### Try it:
How many lines in the records below contain the word "computer"? Reply with that number only.

Stored items:
######
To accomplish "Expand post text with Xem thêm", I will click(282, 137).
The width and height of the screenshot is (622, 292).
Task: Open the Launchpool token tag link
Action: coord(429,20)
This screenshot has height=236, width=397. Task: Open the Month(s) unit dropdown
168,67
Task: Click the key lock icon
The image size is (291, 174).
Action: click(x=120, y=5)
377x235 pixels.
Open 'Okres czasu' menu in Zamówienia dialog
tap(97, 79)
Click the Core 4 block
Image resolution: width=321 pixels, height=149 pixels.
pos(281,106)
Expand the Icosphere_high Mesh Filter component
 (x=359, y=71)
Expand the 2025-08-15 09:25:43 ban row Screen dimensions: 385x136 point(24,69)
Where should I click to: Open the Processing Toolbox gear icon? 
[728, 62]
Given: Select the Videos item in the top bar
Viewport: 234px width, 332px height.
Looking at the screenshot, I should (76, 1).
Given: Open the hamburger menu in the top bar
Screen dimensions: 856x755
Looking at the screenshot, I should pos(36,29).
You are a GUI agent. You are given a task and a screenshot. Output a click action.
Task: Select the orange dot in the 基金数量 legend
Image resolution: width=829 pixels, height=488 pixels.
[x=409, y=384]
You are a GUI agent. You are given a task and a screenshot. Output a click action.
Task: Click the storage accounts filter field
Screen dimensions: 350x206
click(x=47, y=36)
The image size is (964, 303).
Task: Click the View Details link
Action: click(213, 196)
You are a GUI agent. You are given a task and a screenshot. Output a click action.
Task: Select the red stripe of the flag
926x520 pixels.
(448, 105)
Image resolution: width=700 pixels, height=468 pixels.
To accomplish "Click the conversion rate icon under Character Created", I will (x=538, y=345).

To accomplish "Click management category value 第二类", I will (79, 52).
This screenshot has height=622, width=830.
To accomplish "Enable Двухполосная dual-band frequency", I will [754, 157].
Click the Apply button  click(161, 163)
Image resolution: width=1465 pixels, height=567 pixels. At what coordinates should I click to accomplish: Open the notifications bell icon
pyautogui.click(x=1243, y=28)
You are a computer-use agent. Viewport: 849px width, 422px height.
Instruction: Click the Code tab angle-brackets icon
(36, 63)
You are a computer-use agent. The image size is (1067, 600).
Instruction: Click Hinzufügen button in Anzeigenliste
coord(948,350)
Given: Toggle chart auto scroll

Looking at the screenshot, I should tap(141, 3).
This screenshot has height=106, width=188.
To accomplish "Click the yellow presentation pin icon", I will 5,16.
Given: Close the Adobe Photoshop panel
######
### Answer for the task:
2